+1 again 8-)
On Mar 23, 2006, at 2:26 PM, Yoram Arnon wrote:
Another idea, in addition to an explicit format command, is to
configure the
name node with the cluster's data nodes, rather than allowing any
node to
connect ad hoc. A name node would then ignore an unexpected data
node. It
would also be able to report when a data node is missing and could
make
operational decisions based on the number and identity of nodes
that are up
vs. down.
-----Original Message-----
From: Doug Cutting [mailto:[EMAIL PROTECTED]

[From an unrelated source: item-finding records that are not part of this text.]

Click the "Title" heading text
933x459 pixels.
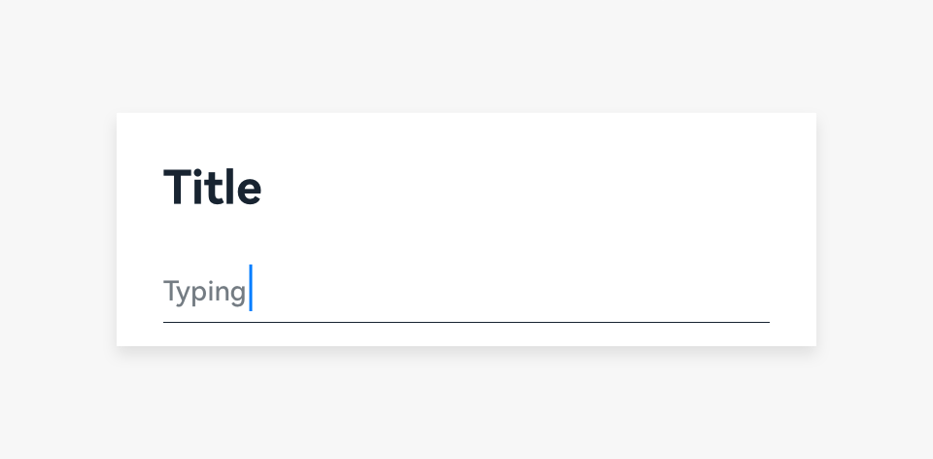point(212,188)
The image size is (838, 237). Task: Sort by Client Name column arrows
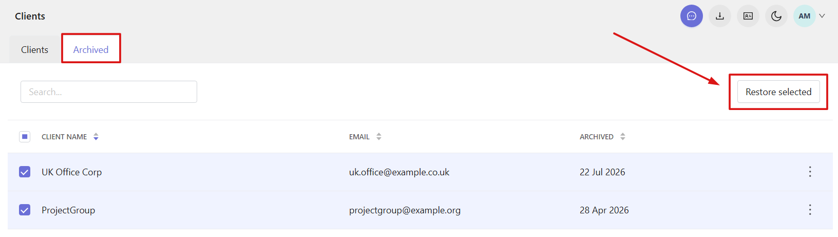pos(96,137)
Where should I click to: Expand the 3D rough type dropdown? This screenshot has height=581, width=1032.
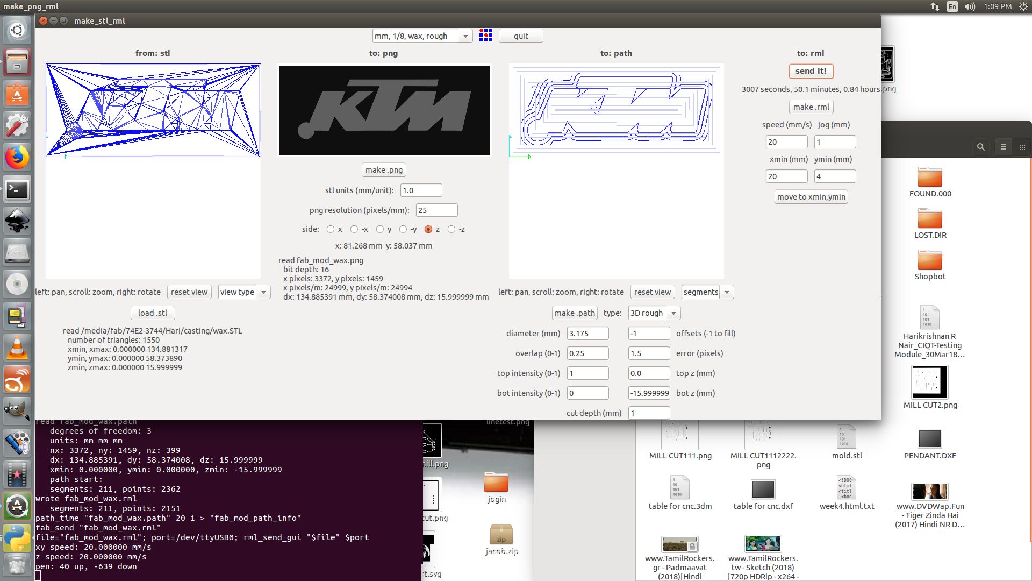[673, 313]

Sent: Thursday, March 23, 2006 12:27 PM
To: [email protected]
Subject: Re: DFSck - fsck for hadoop
[EMAIL PROTECTED] wrote:
My error was that I intended to run nutch0 as job.tracker, but not as
a datanode. So, when I ran bin/start-all.sh to start the cluster, it
seemed to replicate the non-existent filesystem on nutch0; thereby
starting to delete all my precious data.
It would be nice if this were harder to do. A simple solution I
proposed
would be to make it so that a new filesystem is not created
automatically
when a namenode is started in an empty directory. Rather a
'format' command
could be required. A more complex solution might be to have a
filesystem
id. For example, some bits from each block id issued could be the
filesystem id. When datanodes report blocks from a different
filesystem,
the namenode would ignore them rather than delete them.
Doug